- EXCERPT:
This repository contains Scrapy spiders for crawling products and scraping all user-submitted reviews from the Steam game store. A few scripts for more easily managing and deploying the spiders are included as well.
This repository forks and extends the code accompanying the Scraping the Steam Game Store article published on the Scrapinghub blog and the Intoli blog.
The focus of this scraper is to fetch game product page metadata compatible with the latest layout of Steam.
Compared to the original crawler, this version contains:
-
Fixes:
- Developer, publisher, release date fields populate correctly
- Developer and publisher fields support lists of values in each field
- Using the steamid parameter in the product crawler to fetch just one product page by ID now works correctly
-
Additions:
- Fields added:
- short_description
- long_description
- cover_image_url
- game_image_url
- Parameters added:
- In product crawler:
- url_file
- In product crawler:
- Fields added:
-
Minor enhancements:
- Resolved deprecation warnings for scrapy import on the Product spider
- Gitignore file extended to ignore various temporary files
After cloning the repository with
git clone [email protected]:prncc/steam-scraper.git
start and activate a Python 3.6+ virtualenv with
cd steam-scraper
virtualenv -p python3.6 env
. env/bin/activate
Install Python requirements via:
pip install -r requirements.txt
By the way, on macOS you can install Python 3.6 via homebrew:
brew install python3
On Ubuntu you can use instructions posted on askubuntu.com.

- JOB:
Condense the paragraph of the Steam scraper page that begins "This repository contains Scrapy spiders" into a shorter version that keeps its main facts. Rely only on the Steam scraper page shown above.

- DATA LINES:
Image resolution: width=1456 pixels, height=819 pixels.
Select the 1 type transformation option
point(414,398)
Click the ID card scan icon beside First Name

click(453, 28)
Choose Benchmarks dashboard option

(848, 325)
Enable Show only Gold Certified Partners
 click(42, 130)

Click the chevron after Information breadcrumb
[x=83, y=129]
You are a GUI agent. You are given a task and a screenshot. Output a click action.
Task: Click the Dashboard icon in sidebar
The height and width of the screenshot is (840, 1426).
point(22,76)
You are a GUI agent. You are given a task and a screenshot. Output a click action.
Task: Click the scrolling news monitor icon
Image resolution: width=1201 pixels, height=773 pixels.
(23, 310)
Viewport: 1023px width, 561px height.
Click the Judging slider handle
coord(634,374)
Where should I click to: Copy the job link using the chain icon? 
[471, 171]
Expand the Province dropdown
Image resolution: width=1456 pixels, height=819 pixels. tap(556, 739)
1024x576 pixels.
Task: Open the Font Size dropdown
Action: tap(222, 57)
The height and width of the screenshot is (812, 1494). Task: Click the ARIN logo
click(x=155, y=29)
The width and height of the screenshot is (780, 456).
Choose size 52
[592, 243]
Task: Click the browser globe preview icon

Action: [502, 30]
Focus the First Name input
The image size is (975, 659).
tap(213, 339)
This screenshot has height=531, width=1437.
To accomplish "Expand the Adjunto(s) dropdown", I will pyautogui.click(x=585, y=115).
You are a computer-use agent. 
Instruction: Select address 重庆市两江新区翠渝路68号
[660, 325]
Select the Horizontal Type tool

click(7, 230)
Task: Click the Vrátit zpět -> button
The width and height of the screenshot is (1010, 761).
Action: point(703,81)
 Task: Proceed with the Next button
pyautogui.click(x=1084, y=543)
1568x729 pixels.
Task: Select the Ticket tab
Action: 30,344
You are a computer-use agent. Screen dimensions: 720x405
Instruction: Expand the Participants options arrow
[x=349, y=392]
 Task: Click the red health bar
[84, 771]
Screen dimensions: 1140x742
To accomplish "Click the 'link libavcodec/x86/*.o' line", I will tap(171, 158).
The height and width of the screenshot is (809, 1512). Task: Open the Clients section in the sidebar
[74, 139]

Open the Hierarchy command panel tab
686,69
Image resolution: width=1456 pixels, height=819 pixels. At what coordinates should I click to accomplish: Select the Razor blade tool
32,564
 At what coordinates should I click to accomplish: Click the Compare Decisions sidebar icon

- SOLVED PROBLEM:
The repository holds Scrapy spiders that crawl Steam store products and scrape all their user reviews. It also includes a few scripts for managing and deploying the spiders.